Gene pairs encoding the HLA molecules DQ2 or DQ8 and environmental exposure to the gluten antigen are required, but not sufficient for the development of coeliac disease.[14] In addition, tight junction opening may contribute to disease development and/or persistence.[15] Patients with coeliac disease have altered tight junction morphology and higher intestinal permeability compared with healthy controls.[16–18] Gluten triggers the opening of tight junctions, which may result in enhanced paracellular gluten transport and immunological exposure to luminal antigens in the lamina propria.[19] This is believed to be a factor in the increased secretion of inflammatory cytokines leading to prolonged opening of tight junctions, thus perpetuating a self-amplifying inflammation loop.[20,21]
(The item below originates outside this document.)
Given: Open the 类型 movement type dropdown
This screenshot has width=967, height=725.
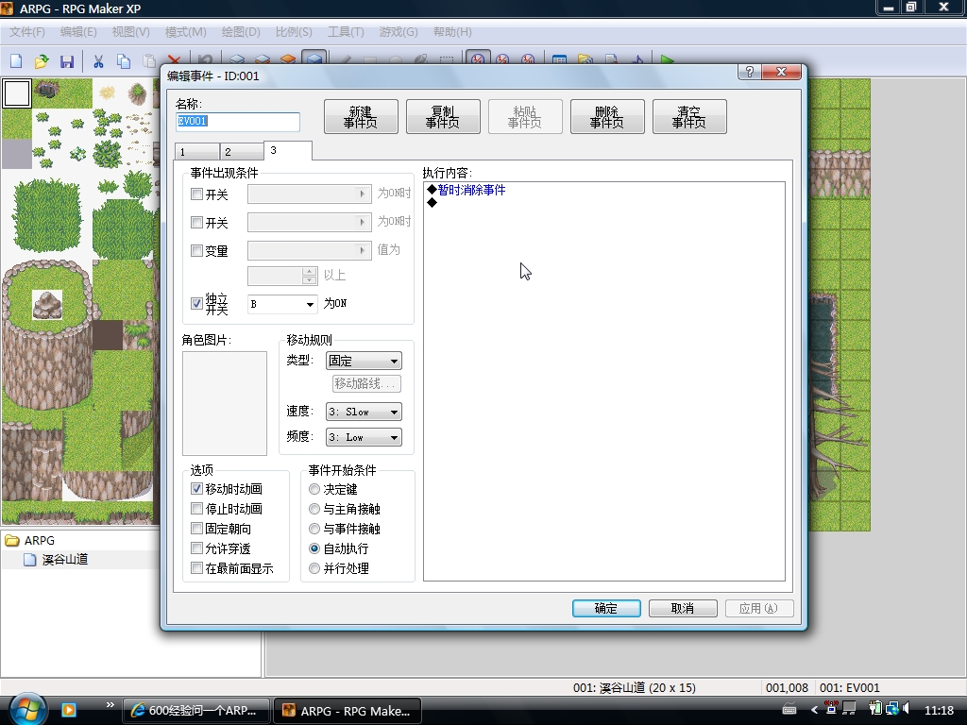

Larazotide acetate is a first-in-class, 8-amino acid, synthetic peptide that in vitro prevents the opening of tight junctions induced by multiple stimuli, including cytokines, bacterial antigens and gluten fragments.[22,23] In a transgenic mouse model of gluten-sensitive enteropathy, larazotide acetate reduced the transport of a marker protein across the intestinal epithelium, preserved intestinal tight junction structure and reduced macrophage count in the lamina propria.[22] In a Phase 1 clinical trial of patients with coeliac disease, larazotide acetate blocked the gluten-induced increase in intestinal permeability and alleviated gastrointestinal symptoms.[24] In a dose-ranging, randomised, placebo-controlled study, some doses of larazotide acetate appeared to prevent the increase in gastrointestinal symptom severity during a gluten challenge.[25] Here, we report the results of a separate and larger, exploratory, dose-ranging study in which we evaluated the clinical efficacy and tolerability of larazotide acetate in patients with coeliac disease who have been observing a GFD. The study was also conducted to gain additional experience in the use of clinical outcome measures and gluten challenge in a randomised, placebo-controlled study of a pharmacological therapy in patients with coeliac disease.